_Seçilmiş Metin_:
────────────────────

Basınımızın interaktif mangal sefası...
"Türban üniversiteyi ikiye böldü", "9 üyeden YöK Başkanı'na türban resti", "İTü ve Marmara'da türbana geçit yok", "YöK'te türban çatlağı", "Bazı üniversiteler türbana geçit vermedi", "Türban üniversiteyi ikiye böldü", "Türbana izin veren üniversiteler"...
Bir solukta ardı ardına okuyunca, insanın yüreği ağzına geliyor değil mi?
Bu başlıkları, dünün tarihiyle yayınlanan bir gazeteden, üstelik şöyle üstünkörü bir araştırmayla derledim; başlıkların ortak "tema"sı o kadar açık ki, ilkokul öğrencileri bile birkaç saniyede tesbit etmekte gecikmez; nitekim çok sayıda (üç yüzü geçkindi galiba) eli klavye tutan okuyucu, durumu farkederek, şu başlıkların altına buram buram "birlik ve beraberlik kokan" değerli yorumlar sıvamışlar idi.
İletişimde müthiş bir demokratik devrim geçirmekteyiz; bilgisayar klavyesinde sesli harflerin yerini öğrenen herkes, bir günlüğüne yazar olabiliyor; dilediği haberin altına yorumu döşüyor ve sonuçta meselâ şöyle şeylerle karşılaşıyoruz: "Türbanın Kuranda yeri var mı yok mu çok tartışılır ancak vatan sevgisi asla tartışılmaz Türk askeri operasyonda şehitlerimiz var olanlara bakın! Ne o türbanı takarım ne konusunu yaparım yapanları da bal gibi kınarım yazıklar olsun bu ısrarda direnenlere bırak türbanı canım feda memleketime"

────────────────────

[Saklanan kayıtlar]
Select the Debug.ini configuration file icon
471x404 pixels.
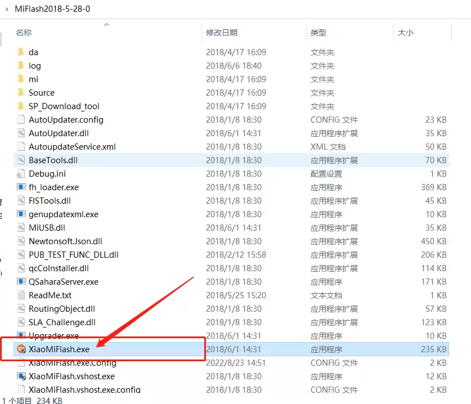click(22, 173)
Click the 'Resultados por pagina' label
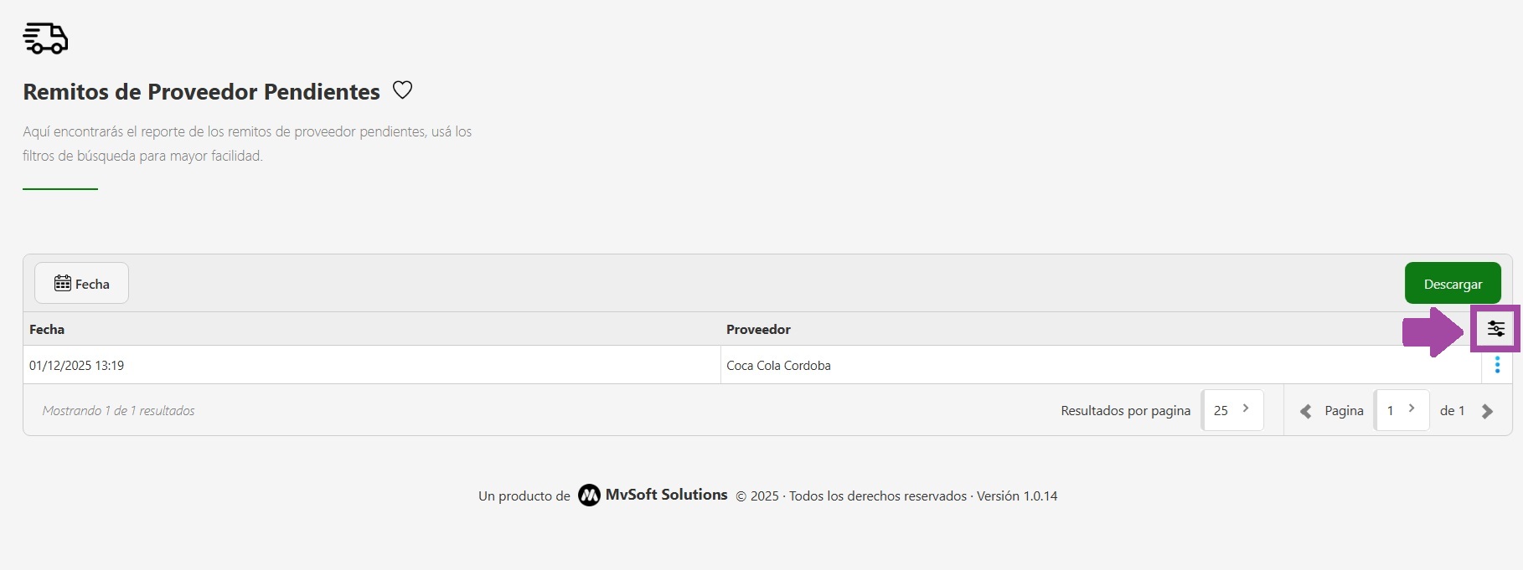The width and height of the screenshot is (1523, 570). click(1125, 411)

────────────────────

_Görev Listesi_:
1. Türban başlıklarıyla ilgili yazıyı iki cümlede özetleyin.
2. Türban başlıklarıyla ilgili yazıda "Bu başlıkları, dünün" sözlerinden başlayıp "yorumlar sıvamışlar idi." sözlerine kadar uzanan bölümü aynen aktarın.

_Alıştırma Cevapları_:
1. Yazar, dünün tarihiyle yayınlanan bir gazeteden türbanla ilgili başlıkları derlediğini ve çok sayıda okuyucunun bu başlıkların altına yorum yazdığını anlatıyor. İletişimde demokratik bir devrim yaşandığını, klavye kullanmayı öğrenen herkesin istediği haberin altına yorum yazabildiğini söylüyor.

2.
Bu başlıkları, dünün tarihiyle yayınlanan bir gazeteden, üstelik şöyle üstünkörü bir araştırmayla derledim; başlıkların ortak "tema"sı o kadar açık ki, ilkokul öğrencileri bile birkaç saniyede tesbit etmekte gecikmez; nitekim çok sayıda (üç yüzü geçkindi galiba) eli klavye tutan okuyucu, durumu farkederek, şu başlıkların altına buram buram "birlik ve beraberlik kokan" değerli yorumlar sıvamışlar idi.